“Nada en biología tiene sentido si no es a la luz de la evolución”, dijo Theodosius Dobzhansky en 1937, en el libro con el que sentaba las bases de la que sería la Teoría Sintética de la Evolución, continuación del trabajo iniciado por Darwin. “El Origen de las Especies” impactó a tal punto la sociedad europea de 1859, que inmediatamente repercutió en la política y la religión, generando asambleas públicas para debatirlo, mucho más allá de las ciencias naturales, impregnando rápidamente nuevos campos de estudio como la sociología. Aquellos primeros debates no han cesado hoy, y aunque menos encendidos y asumidos sus fundamentos generales, los mecanismos más precisos siguen ocupando importantes espacios en foros de diversas disciplinas.

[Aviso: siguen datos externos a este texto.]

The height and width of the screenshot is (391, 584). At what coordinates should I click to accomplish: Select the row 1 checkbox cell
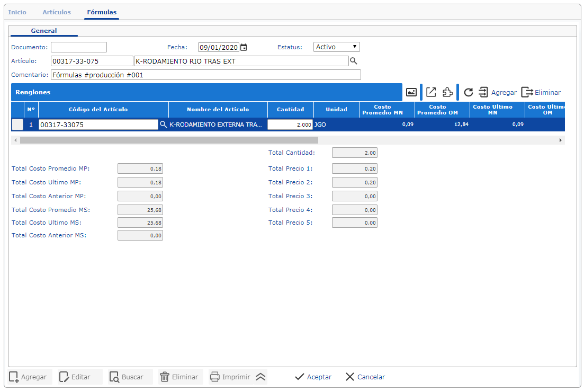click(17, 125)
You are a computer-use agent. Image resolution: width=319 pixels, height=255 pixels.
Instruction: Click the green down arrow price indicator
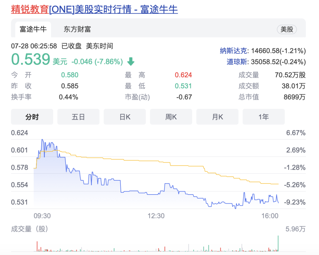[131, 62]
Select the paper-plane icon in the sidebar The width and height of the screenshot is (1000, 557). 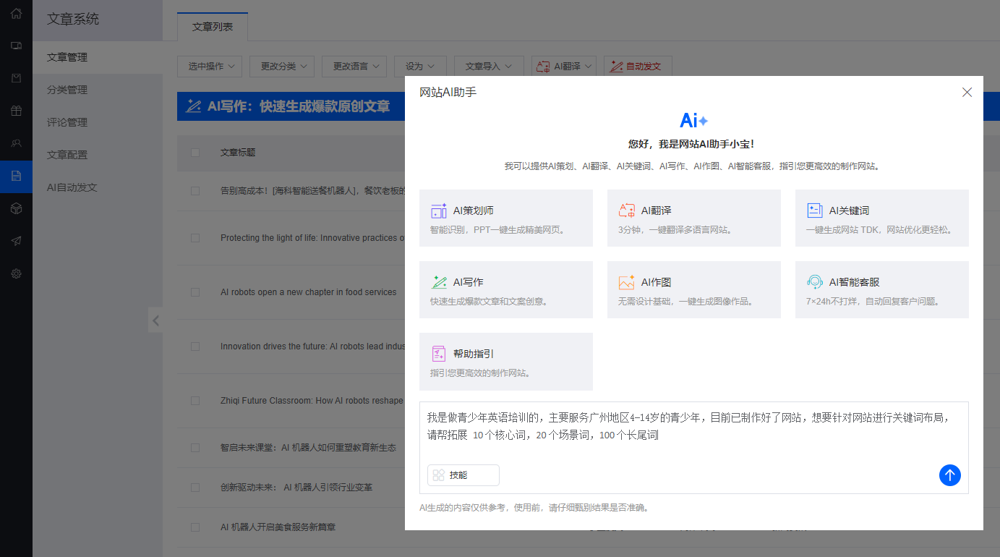(x=16, y=241)
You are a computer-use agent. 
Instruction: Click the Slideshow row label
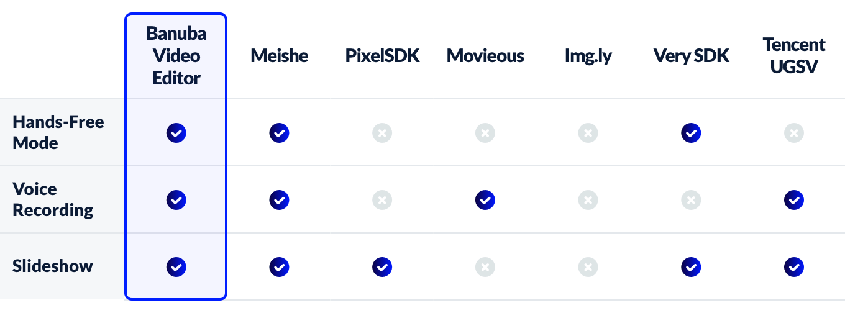tap(53, 266)
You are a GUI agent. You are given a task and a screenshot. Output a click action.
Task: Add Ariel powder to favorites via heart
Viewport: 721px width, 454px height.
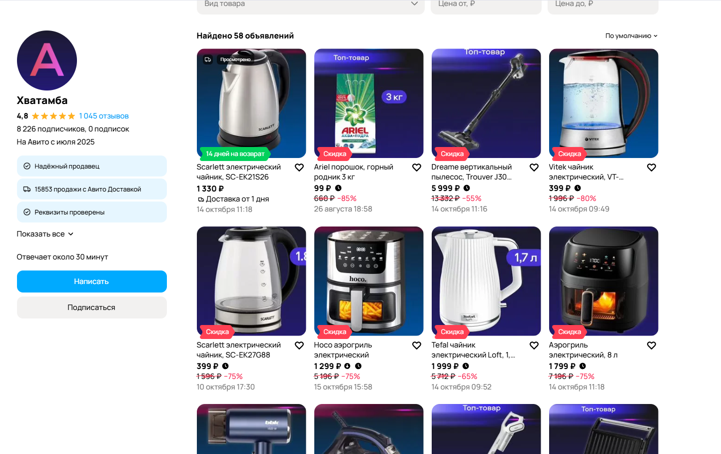pyautogui.click(x=417, y=168)
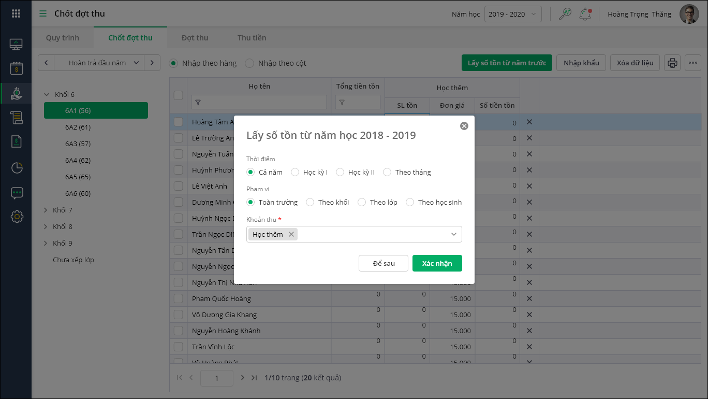Select the Theo tháng radio option
The image size is (708, 399).
click(x=388, y=172)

Pasados más de 150 años de la publicación de Darwin y a la luz de los conocimientos actuales, aquella afirmación de Dobzhansky se ha visto confirmada y ha multiplicado la fuerza de su sentido. De un modo similar al lugar central que tiene la teoría de la relatividad para la física, el amplio cuerpo de conocimientos que hacen a la evolución, constituye para las ciencias biológicas el eje fundamental de la totalidad de las investigaciones biotecnológicas, médicas, farmacológicas o ambientales.
Tal como sucede con la ciencia, para la educación también es fundamental, sin embargo, depende de las políticas pedagógicas que la evolución sea eje de la enseñanza y punto de partida de las ciencias naturales:
es eje estructurante del modelo pedagógico y curricular de las ciencias naturales,
es herramienta didáctica imprescindible para la comprensión de los fenómenos biológicos,
y es herramienta formativa: el debate y la reflexión sobre el origen y evolución del
planeta y de los seres vivos, y el sitio que ocupa el ser humano en este universo, son
ideas fundantes en la construcción del pensamiento abstracto de preadolescentes y
adolescentes, y punto de partida del pensamiento filosófico, sociológico y científico.